Reduction in mainstream rate of corporation tax to 20% from 1 April 2015

It has long been the chancellor’s objective to unite the main rate of tax with the small profits rate. As well as the out and out tax saving, this measure will eliminate some complexity for smaller organisations, as from April 2015 it will no longer be necessary to perform marginal relief calculations for companies with annual profits between £300,000 and £1.5m.

It is worth noting that the legislation implementing both this additional cut, and the previously announced reduction to 21% in April 2014, is to be included in Finance Bill 2013. The implementation dates will need to be taken into account when determining the rates of tax to be used for deferred tax reporting under both UK GAAP and international accounting standards where relevant.

Changes to R&D tax relief

As announced in 2011’s Autumn Statement, the government will introduce a new ‘above the line’ (ATL) credit for large company R&D investment from next month.
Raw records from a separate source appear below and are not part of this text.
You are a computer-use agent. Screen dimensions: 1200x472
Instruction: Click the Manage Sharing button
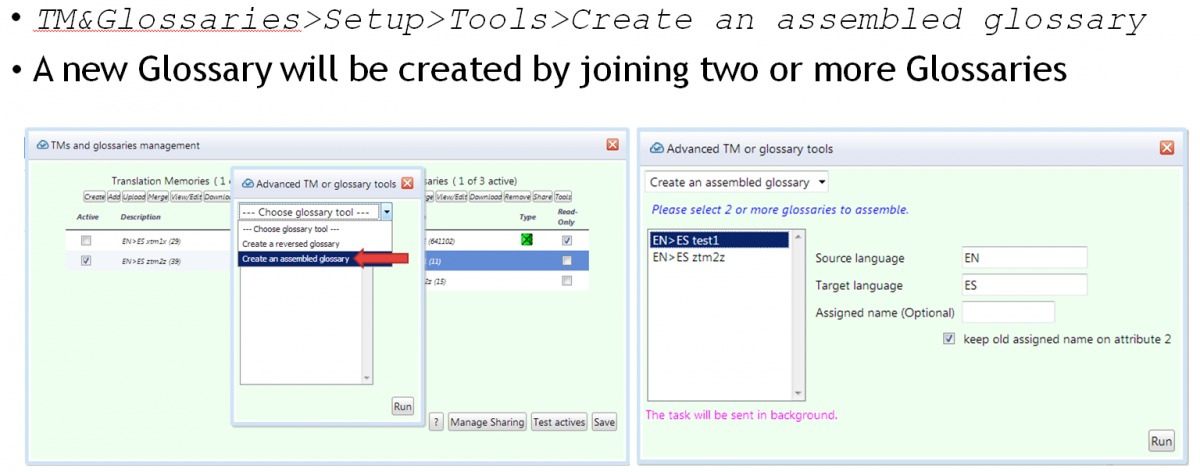487,422
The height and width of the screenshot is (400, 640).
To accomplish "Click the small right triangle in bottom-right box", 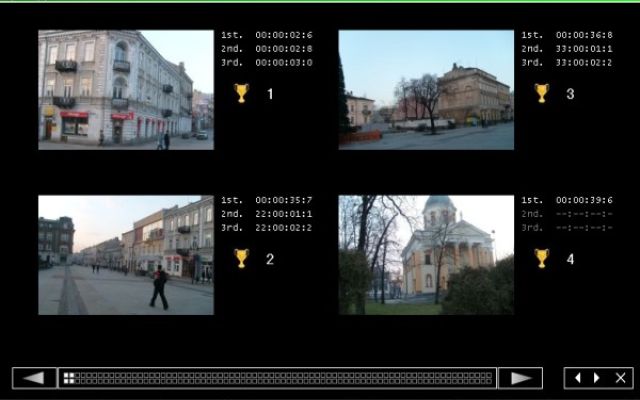I will (597, 378).
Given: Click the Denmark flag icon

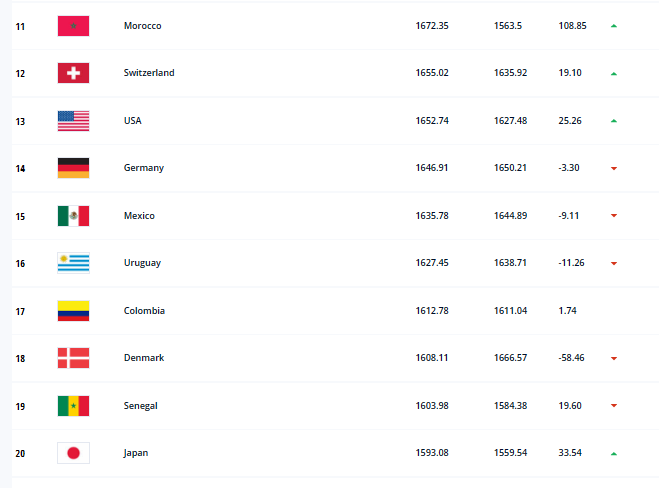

The headline rate of the ATL credit will be 10%, increased from the 9.1% rate proposed in last year’s Budget. The ATL credit is designed to make R&D relief more visible to those making investment decisions and provide greater cash flow support to companies that have yet to achieve profitability. This is because the credit will be cash payable, as opposed to the current system of having a super-deduction for qualifying expenditure. If a company decides not to join the regime, then it can continue to claim R&D relief under the current large company scheme until 31 March 2016, after which the ATL credit will become mandatory.
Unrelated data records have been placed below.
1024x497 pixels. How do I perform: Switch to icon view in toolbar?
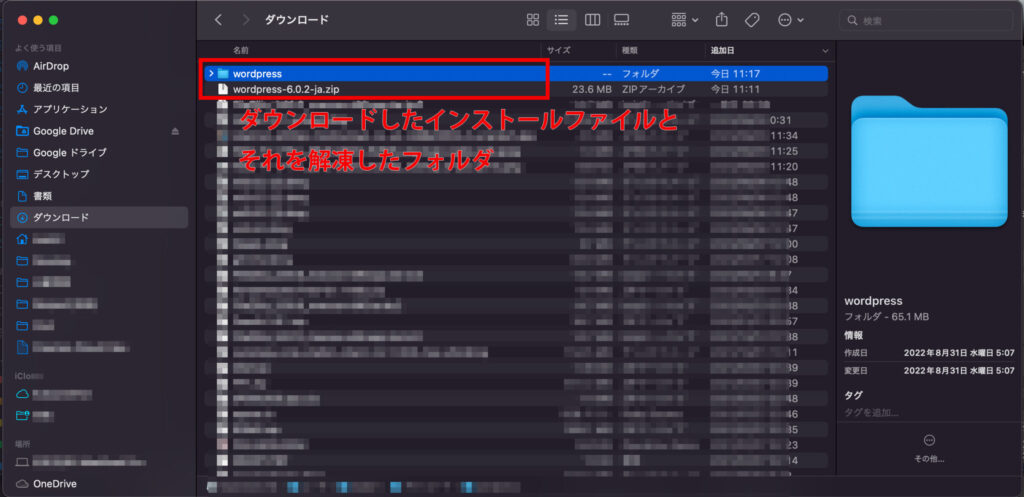pyautogui.click(x=533, y=20)
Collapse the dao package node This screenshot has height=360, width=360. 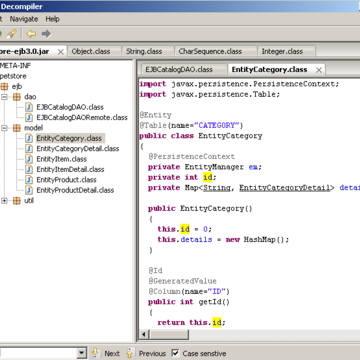point(4,97)
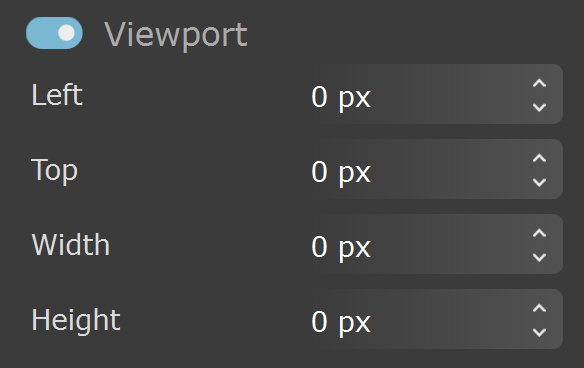Click the Top label
584x368 pixels.
click(54, 171)
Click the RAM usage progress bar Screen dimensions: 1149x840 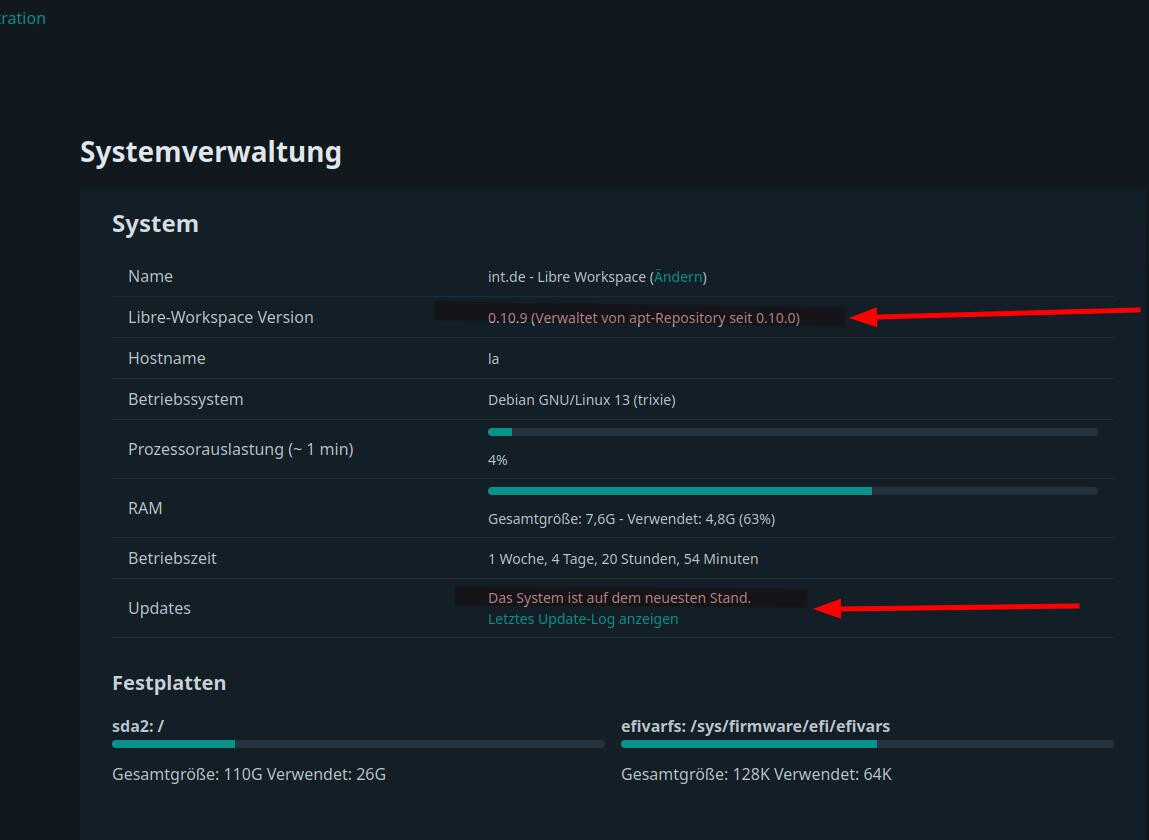point(792,491)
New measures on government procurement

Businesses that tender for government contracts greater than £5m will need to comply with new public procurement measures which are intended to deter avoidance. The government will publish and implement updated public procurement guidance on 1 April 2013 to require potential government suppliers to declare specified previous occasions of tax non-compliance.
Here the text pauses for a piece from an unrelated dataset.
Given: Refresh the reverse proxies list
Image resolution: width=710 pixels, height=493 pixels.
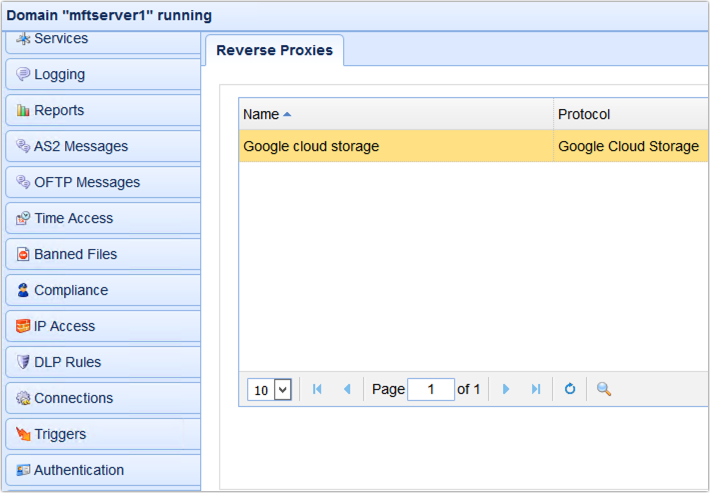Looking at the screenshot, I should coord(570,389).

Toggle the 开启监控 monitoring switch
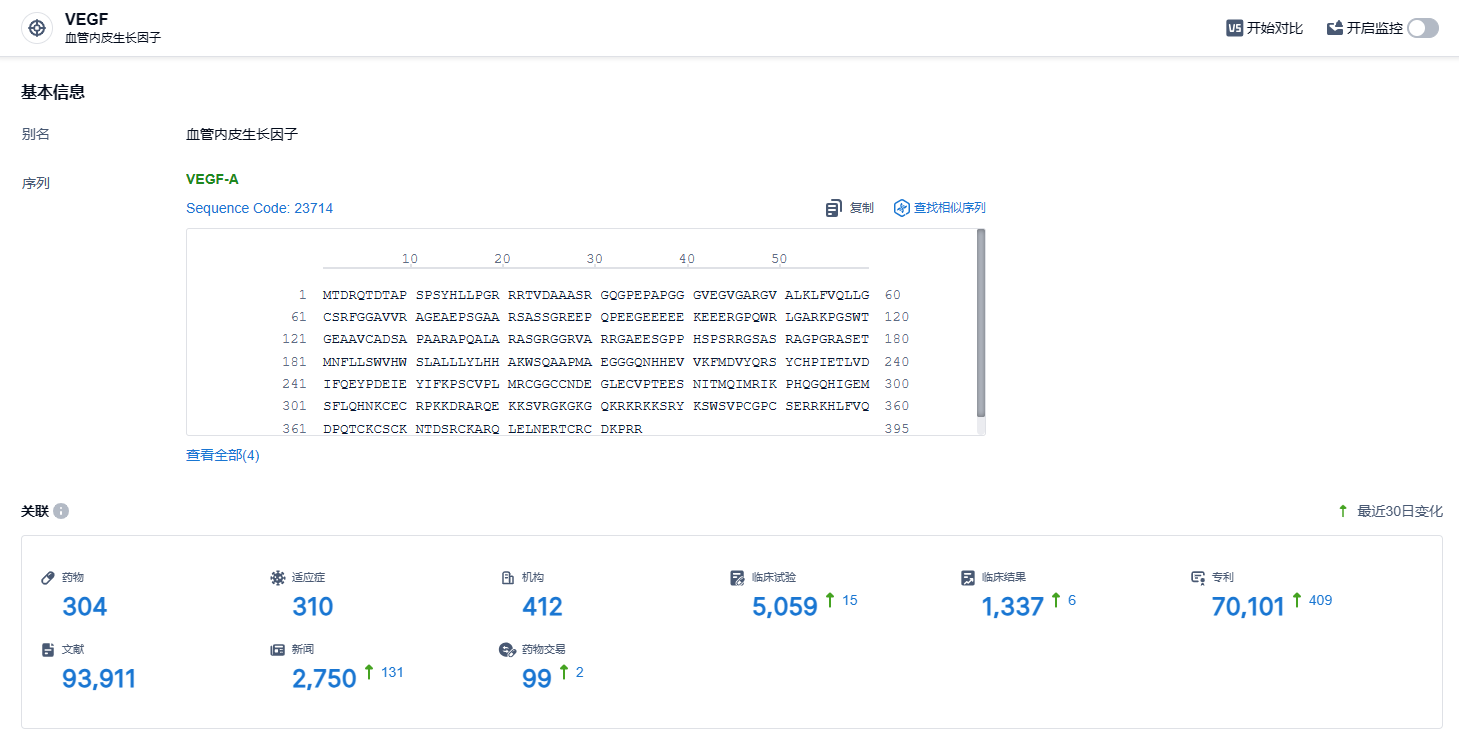(1422, 28)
Base erosion and profit shifting

The government confirmed its support of the OECD’s work on base erosion and profit shifting. The OECD is looking at transfer pricing and the allocation of profits between different territories, particularly digital goods and services. The target is to have a plan for changes finalised within two years. All multinationals should monitor the progress of this initiative closely.

The General Anti-Abuse Rule (GAAR)

As first reported in December 2012, the GAAR is to be legislated for in Finance Bill 2013. The measures will apply to arrangements entered into on or after the Finance Bill receives Royal assent, which is normally around mid-July. Whilst the stated intention of the GAAR is to enable HMRC to counteract the most abusive tax schemes, it remains to be seen precisely where the line will be drawn. Financial directors must watch this legislation carefully and be aware of its implications as it comes into law.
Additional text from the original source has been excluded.